In Fig. 8a, we find that the velocity tracking error of the policy increases dramatically when the velocity command is greater than 3 m/s without CHRL. This suggests that the curriculum is a crucial approach for learning high-speed locomotions. Other benchmarks can track high-speed motion commands stably, but have larger tracking errors than CHRL when tracking low-speed commands from 1.0 to 2.0 m/s.

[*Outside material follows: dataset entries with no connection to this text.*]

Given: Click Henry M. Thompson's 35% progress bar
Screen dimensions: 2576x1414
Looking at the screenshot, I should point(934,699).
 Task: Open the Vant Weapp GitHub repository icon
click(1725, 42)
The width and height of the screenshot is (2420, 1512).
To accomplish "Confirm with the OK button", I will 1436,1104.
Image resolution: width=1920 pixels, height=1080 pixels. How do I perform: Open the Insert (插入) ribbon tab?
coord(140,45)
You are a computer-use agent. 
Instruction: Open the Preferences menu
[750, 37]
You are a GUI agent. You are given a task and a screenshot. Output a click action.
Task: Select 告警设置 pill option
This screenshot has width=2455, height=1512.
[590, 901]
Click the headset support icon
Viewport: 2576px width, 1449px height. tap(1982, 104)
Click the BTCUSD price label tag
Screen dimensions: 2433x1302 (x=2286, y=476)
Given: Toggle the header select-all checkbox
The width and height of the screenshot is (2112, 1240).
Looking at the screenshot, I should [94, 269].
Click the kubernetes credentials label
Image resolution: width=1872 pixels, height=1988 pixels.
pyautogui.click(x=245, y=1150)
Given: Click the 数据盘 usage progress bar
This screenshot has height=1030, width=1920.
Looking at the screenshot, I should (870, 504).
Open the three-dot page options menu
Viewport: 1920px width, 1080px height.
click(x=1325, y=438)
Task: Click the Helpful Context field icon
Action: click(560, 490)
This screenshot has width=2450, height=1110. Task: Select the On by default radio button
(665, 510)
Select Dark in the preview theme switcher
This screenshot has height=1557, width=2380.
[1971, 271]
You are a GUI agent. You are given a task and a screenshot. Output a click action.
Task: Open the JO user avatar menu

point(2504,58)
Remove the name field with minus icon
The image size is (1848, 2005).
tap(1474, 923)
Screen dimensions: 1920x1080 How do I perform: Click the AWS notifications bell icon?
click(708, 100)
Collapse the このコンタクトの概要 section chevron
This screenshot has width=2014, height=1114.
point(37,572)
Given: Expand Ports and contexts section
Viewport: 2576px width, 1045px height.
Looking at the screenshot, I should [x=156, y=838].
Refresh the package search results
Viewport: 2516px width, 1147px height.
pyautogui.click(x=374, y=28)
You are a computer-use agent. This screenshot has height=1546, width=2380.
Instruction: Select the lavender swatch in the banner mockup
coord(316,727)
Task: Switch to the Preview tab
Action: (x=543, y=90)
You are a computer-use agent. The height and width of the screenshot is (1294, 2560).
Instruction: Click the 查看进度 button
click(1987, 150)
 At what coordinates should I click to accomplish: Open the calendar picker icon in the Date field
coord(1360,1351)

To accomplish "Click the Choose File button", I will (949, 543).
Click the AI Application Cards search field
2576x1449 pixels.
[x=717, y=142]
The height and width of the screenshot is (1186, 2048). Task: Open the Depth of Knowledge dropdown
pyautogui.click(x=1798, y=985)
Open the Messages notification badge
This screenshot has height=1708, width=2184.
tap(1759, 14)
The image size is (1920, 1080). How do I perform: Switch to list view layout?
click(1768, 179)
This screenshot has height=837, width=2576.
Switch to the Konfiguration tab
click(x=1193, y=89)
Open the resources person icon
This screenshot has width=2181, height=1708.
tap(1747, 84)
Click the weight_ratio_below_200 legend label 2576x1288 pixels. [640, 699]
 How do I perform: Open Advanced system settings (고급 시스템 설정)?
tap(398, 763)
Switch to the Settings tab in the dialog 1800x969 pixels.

Figure 8b presents the CoTs versus average velocities for baselines. The dimensionless cost of transport (CoT)6 is calculated to compare the efficiency of the controllers. The mechanical CoT is define as \(\sum _{12 \text{ actuators } }[\varvec{\tau } \dot{\textbf{q}}]^{+} /(\textbf{m} g \textbf{v})\), where \(\textbf{m} g\) is the total weight. CHRL recorded slightly lower CoTs than controllers trained with baselines. The presented controller is more energy efficient than the RL controller for ANYmal6 with a log mechanical CoT of about \(-0.4\).

Conclusions

We propose a framework for end-to-end training controller: Curricular Hindsight Reinforcement Learning (CHRL). We fully trained the neural network controller in simulation end-to-end with this framework. Since our controller uses only the most basic sensing, we can implement it on a low-cost robot. It is also relatively easy for others to test and improve our methods. Experimental and simulation results outline the main contributions of CHRL in learning various adaptive behaviors from experts, adapting to changing environments, and robustness to uncertainty. The experimental results show that CHRL achieves multi-modal locomotion with agility and fast response to different situations and perturbations, smooth transitions between standing balance, trotting, turning, and recovery from a fall. CHRL also enables the ability to achieve high-performance omnidirectional locomotion at high speeds. As a learning-based approach, CHRL uses computational agent and shows advantages in generating adaptive behaviors over traditional approaches that rely purely on explicit manual programming. However, while increasing the complexity of the task, physical simulation training may introduce some limitations. As the task becomes more complex, differences between the simulation and the real world may accumulate and become problematic. Based on the results of CHRL, future work will investigate learning algorithms that can safely refine motor skills on real hardware for more complex multi-modal tasks.